>>>

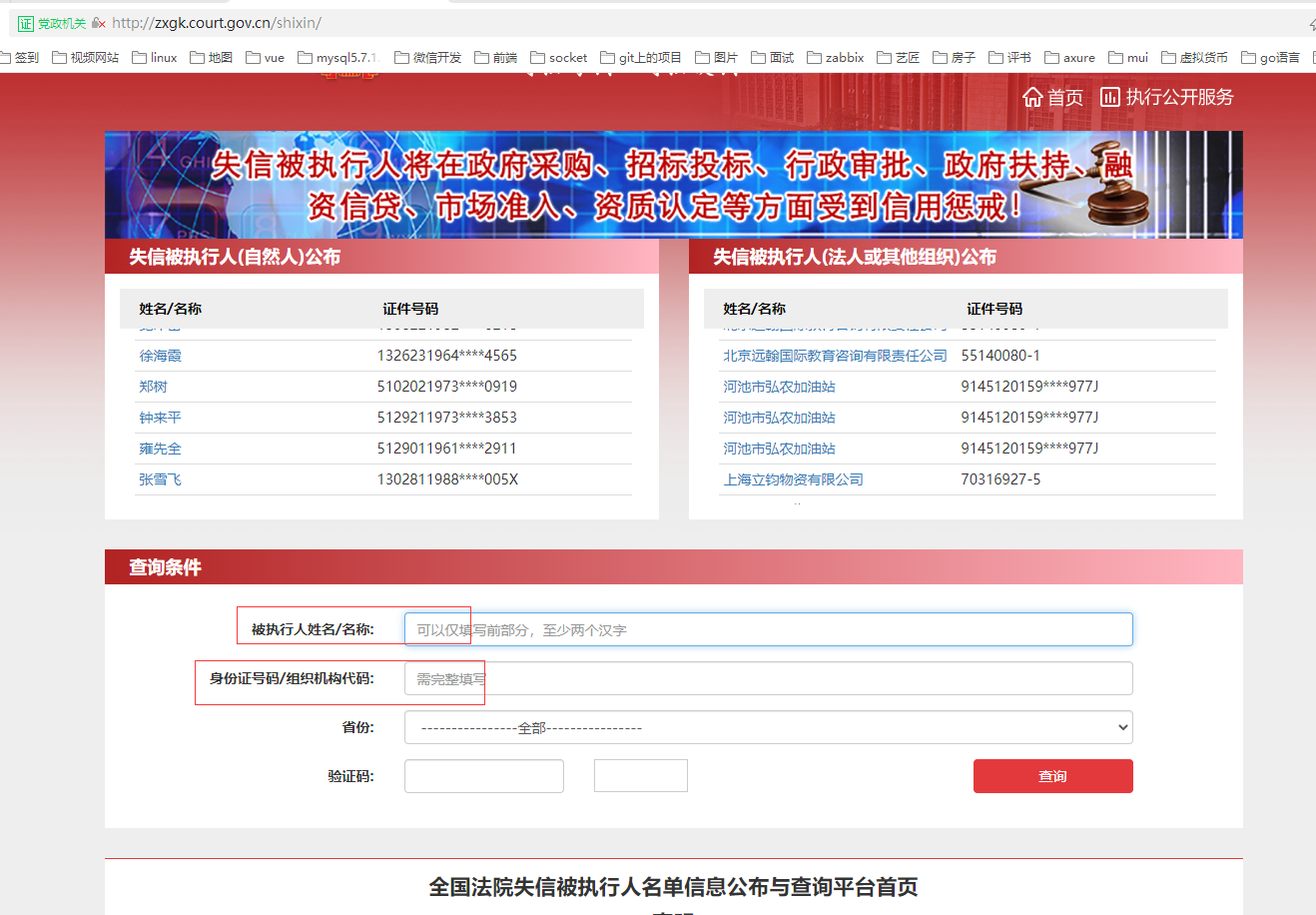Click the 验证码 verification code input field

(483, 776)
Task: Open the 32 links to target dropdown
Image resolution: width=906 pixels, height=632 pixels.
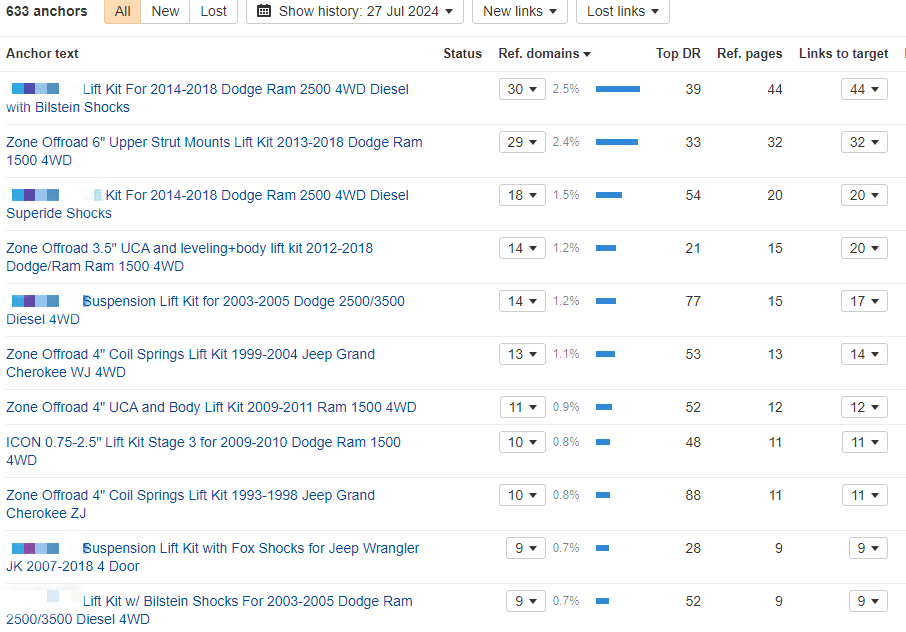Action: tap(864, 142)
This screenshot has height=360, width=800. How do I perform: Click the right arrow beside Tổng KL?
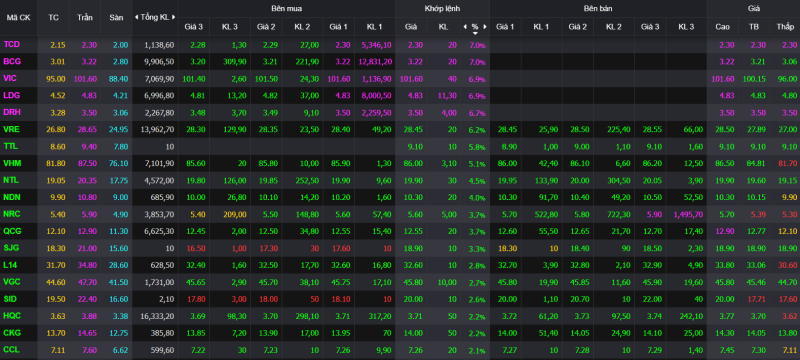[173, 17]
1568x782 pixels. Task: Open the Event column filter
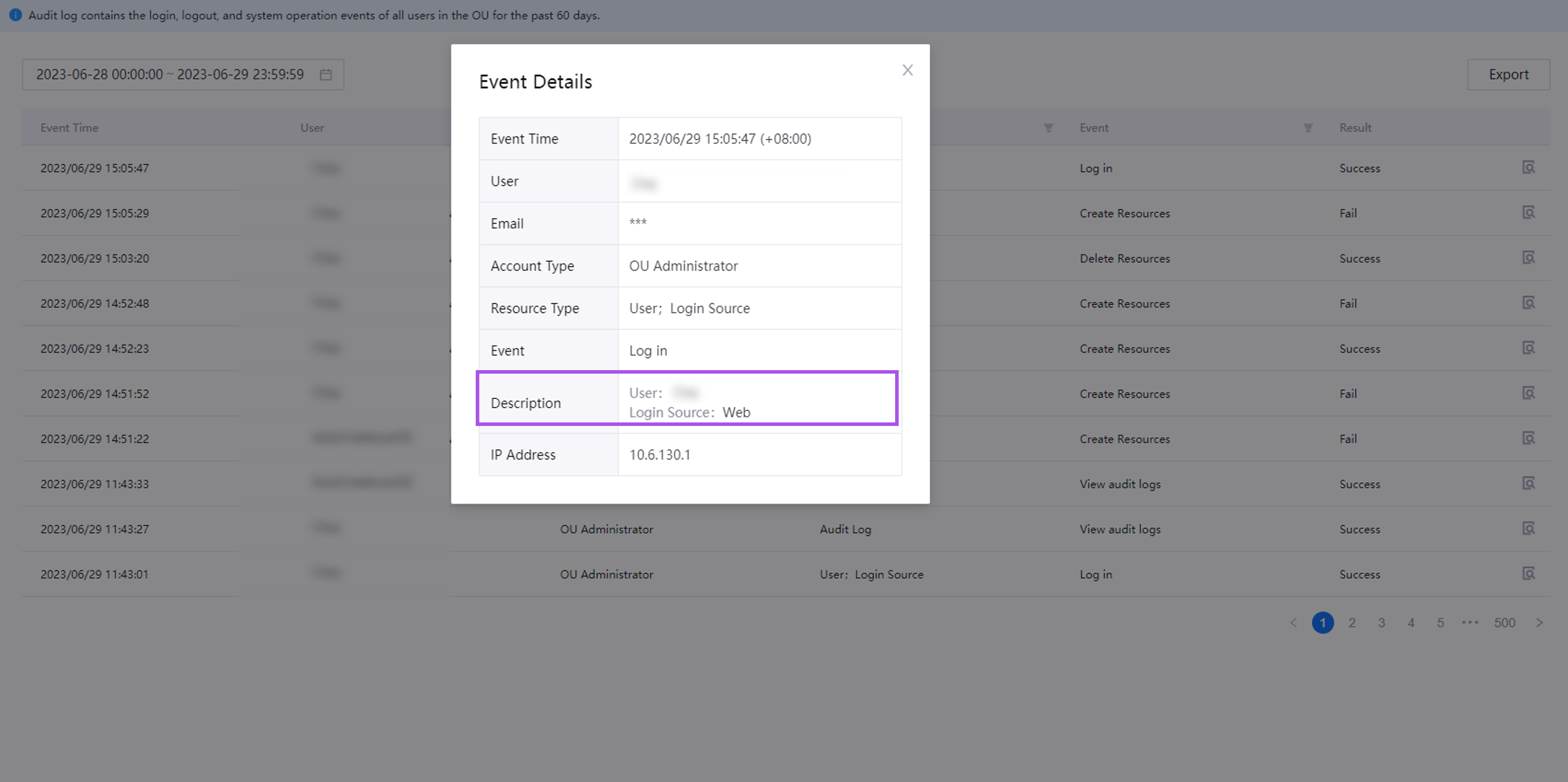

<<<

# [The problem]
Could you put the material above into a numbered list with the blank lines removed, leaving the pictures out?

# [Final result]
1. Click the 验证码 verification code input field
2. (483, 776)
3. Task: Open the 32 links to target dropdown
4. Image resolution: width=906 pixels, height=632 pixels.
5. Action: tap(864, 142)
6. This screenshot has height=360, width=800. How do I perform: Click the right arrow beside Tổng KL?
7. [173, 17]
8. 1568x782 pixels. Task: Open the Event column filter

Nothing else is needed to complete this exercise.